Marshall’s air cleaning unit paints an even cleaner picture
Marshall Aerospace and Defence Group has reduced the Carbon Dioxide (CO₂) emissions of its paint shop by more than 50 per cent in the last year.
The company has reduced its CO₂ emissions from 2100 tonnes to just over 1000 tonnes a year, lower than the 1200 tonnes aimed for when it invested £130,000 in further improvements to the new air cleaning unit in its paint shop in 2018.
Marshall ADG has also halved its consumption of gas as a result of this improvement.
“We’re delighted to have surpassed our targets, which is of great benefit to the wider environment. We always strive to improve our operational performance to ensure we’re protecting vital resources,” said the company’s Environmental Legal Advisor, James Heffron.

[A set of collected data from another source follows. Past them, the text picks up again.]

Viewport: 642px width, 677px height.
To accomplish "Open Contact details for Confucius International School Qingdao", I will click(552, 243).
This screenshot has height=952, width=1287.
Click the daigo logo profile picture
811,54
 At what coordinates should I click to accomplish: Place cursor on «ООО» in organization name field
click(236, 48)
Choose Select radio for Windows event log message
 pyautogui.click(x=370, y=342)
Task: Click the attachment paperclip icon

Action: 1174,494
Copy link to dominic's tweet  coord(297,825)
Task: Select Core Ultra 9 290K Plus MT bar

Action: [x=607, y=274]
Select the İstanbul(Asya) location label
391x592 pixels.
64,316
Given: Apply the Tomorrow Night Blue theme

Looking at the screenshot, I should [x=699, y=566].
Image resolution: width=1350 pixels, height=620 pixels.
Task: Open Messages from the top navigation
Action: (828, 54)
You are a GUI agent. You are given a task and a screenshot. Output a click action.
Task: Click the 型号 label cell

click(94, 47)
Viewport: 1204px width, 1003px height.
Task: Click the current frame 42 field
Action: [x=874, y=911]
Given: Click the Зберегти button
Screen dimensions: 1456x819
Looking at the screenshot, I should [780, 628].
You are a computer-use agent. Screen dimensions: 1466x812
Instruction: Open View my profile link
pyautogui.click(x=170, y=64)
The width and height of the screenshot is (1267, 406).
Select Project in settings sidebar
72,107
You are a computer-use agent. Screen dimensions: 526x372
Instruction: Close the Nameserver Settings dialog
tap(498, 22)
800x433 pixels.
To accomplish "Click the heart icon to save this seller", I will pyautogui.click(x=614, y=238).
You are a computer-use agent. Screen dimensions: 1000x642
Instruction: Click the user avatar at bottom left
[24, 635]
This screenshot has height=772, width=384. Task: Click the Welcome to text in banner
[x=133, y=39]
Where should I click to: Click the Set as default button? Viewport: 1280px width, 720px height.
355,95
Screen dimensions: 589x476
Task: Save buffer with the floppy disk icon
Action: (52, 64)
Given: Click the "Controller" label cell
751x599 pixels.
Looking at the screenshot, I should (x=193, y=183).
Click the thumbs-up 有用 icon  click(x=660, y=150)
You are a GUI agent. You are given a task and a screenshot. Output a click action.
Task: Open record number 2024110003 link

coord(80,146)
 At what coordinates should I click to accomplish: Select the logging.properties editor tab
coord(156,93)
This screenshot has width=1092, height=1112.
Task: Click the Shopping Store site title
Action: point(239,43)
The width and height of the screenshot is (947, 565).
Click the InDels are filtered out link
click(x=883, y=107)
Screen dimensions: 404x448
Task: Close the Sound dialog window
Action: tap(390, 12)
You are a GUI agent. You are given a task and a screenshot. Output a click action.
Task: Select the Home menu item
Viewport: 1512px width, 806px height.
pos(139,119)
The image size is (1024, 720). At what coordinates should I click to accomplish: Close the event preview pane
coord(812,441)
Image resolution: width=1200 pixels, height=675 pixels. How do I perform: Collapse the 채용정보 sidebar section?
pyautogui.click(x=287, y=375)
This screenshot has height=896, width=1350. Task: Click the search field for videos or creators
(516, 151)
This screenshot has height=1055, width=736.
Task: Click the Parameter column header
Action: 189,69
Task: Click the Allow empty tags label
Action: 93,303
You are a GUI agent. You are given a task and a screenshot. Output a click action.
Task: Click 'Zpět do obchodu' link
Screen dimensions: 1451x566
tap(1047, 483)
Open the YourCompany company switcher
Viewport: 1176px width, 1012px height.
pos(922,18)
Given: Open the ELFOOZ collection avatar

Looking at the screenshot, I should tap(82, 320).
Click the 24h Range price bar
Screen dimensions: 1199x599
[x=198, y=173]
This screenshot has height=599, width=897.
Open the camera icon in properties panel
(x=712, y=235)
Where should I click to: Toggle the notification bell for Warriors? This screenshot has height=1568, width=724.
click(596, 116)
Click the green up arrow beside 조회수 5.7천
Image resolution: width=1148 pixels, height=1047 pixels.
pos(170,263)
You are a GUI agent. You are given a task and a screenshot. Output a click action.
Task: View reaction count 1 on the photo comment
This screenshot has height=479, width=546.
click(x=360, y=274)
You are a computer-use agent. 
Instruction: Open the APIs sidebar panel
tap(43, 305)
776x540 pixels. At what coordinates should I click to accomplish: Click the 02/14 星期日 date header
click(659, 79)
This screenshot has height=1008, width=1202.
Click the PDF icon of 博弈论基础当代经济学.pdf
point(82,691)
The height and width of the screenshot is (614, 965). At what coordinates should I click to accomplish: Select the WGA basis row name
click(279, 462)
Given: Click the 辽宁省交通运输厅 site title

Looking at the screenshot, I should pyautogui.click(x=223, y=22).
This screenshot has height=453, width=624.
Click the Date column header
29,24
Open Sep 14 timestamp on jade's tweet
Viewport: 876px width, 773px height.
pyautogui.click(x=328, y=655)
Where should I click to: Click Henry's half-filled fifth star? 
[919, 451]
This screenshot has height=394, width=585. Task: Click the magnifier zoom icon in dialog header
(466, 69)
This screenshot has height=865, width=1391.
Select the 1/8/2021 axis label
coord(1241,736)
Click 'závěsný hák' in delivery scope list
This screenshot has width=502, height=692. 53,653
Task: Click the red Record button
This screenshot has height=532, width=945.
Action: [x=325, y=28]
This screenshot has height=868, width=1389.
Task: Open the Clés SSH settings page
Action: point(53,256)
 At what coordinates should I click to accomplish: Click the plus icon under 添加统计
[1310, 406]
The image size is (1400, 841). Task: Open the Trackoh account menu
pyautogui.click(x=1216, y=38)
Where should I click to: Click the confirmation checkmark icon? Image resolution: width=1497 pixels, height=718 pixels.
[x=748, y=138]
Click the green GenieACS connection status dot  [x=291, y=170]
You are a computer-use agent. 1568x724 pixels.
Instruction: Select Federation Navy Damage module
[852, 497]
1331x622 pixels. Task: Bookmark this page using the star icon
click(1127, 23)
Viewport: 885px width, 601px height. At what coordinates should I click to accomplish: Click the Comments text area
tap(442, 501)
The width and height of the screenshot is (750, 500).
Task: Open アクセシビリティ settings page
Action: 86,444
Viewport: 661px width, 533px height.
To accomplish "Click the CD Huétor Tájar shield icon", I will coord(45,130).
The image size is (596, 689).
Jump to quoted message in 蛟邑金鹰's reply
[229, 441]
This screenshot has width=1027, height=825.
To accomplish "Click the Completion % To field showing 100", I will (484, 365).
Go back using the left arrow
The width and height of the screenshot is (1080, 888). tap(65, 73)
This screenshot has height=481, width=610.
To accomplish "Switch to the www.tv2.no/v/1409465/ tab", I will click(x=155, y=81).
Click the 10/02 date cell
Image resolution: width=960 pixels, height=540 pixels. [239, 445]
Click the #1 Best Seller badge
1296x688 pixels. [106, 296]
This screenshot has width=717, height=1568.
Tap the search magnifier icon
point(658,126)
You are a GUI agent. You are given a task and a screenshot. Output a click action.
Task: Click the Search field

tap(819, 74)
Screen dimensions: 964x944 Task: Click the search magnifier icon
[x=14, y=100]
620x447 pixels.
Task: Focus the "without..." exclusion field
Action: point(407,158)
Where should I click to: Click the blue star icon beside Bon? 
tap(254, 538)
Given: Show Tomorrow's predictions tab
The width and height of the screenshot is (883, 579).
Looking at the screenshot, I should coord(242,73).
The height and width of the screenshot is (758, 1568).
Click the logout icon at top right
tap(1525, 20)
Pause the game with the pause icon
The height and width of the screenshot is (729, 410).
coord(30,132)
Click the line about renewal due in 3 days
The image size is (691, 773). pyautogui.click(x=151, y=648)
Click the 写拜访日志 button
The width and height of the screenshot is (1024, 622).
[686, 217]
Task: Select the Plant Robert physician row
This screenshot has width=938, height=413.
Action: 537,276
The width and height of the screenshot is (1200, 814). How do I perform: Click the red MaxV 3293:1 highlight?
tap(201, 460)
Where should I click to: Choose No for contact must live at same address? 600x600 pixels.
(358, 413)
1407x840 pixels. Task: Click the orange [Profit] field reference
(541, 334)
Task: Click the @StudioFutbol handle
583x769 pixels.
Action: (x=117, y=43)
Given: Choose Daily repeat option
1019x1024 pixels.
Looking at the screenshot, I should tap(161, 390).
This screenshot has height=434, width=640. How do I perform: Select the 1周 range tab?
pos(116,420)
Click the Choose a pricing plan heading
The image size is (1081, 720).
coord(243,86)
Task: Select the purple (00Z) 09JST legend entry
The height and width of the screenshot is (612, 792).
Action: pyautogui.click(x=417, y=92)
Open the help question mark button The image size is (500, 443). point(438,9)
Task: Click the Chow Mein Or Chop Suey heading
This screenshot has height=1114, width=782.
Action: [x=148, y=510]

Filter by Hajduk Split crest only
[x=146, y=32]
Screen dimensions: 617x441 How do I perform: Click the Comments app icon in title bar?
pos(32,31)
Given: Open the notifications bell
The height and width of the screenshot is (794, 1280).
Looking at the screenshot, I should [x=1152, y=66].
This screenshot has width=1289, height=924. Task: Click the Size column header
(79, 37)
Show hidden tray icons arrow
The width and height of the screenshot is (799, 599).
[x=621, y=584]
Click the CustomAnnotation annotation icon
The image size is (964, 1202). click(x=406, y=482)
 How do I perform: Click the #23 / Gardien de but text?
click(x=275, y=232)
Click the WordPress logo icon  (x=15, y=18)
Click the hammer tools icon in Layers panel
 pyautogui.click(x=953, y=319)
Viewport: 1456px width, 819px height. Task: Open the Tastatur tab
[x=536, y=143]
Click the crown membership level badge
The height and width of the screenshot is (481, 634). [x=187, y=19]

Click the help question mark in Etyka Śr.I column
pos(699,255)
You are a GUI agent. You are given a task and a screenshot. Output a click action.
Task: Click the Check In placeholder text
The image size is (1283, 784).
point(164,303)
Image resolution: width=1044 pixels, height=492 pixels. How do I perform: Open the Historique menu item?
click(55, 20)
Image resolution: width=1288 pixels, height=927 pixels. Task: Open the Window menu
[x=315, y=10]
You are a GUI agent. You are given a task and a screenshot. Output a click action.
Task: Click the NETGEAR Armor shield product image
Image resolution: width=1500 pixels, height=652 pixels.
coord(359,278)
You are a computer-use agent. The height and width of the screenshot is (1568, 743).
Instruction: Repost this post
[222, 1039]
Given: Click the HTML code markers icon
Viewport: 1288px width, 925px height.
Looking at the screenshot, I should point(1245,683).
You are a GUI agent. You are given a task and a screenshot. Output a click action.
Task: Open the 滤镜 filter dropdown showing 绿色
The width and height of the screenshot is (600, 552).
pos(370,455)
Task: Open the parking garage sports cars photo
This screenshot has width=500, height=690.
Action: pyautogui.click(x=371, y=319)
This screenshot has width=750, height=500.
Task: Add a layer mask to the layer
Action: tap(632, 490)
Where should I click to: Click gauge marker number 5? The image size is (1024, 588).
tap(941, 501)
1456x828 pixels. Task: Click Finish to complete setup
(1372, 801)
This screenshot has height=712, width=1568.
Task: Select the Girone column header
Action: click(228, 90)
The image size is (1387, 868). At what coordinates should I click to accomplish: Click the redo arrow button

This additional investment follows on-going analysis of energy usage since a huge £5.5m upgrade by Marshall five years ago, which included installing a state-of-the-art Regenerative Thermal Oxidiser (RTO) the air cleaning unit that removes odours and fumes from its aircraft painting facility.
Marshall ADG is believed to have one of the largest paint shops in Europe - large enough to house a Boeing 747 - and also one of the most environmentally-effective.
“We’re saving the equivalent CO₂ as emitted by more than 130 homes, which is significant, and more than we’d hoped for. Making a difference is important, for the company and for the planet,” said Heffron.
The upgrade to the unit is part of a large Continuous Improvement programme Marshall has implemented to set the highest standards in environmental sustainability, safety and financial efficiency across the business.
Marshall uses the paint shop to finish the numerous repaired, modified or overhauled aircraft for the RAF, foreign military and civil customers.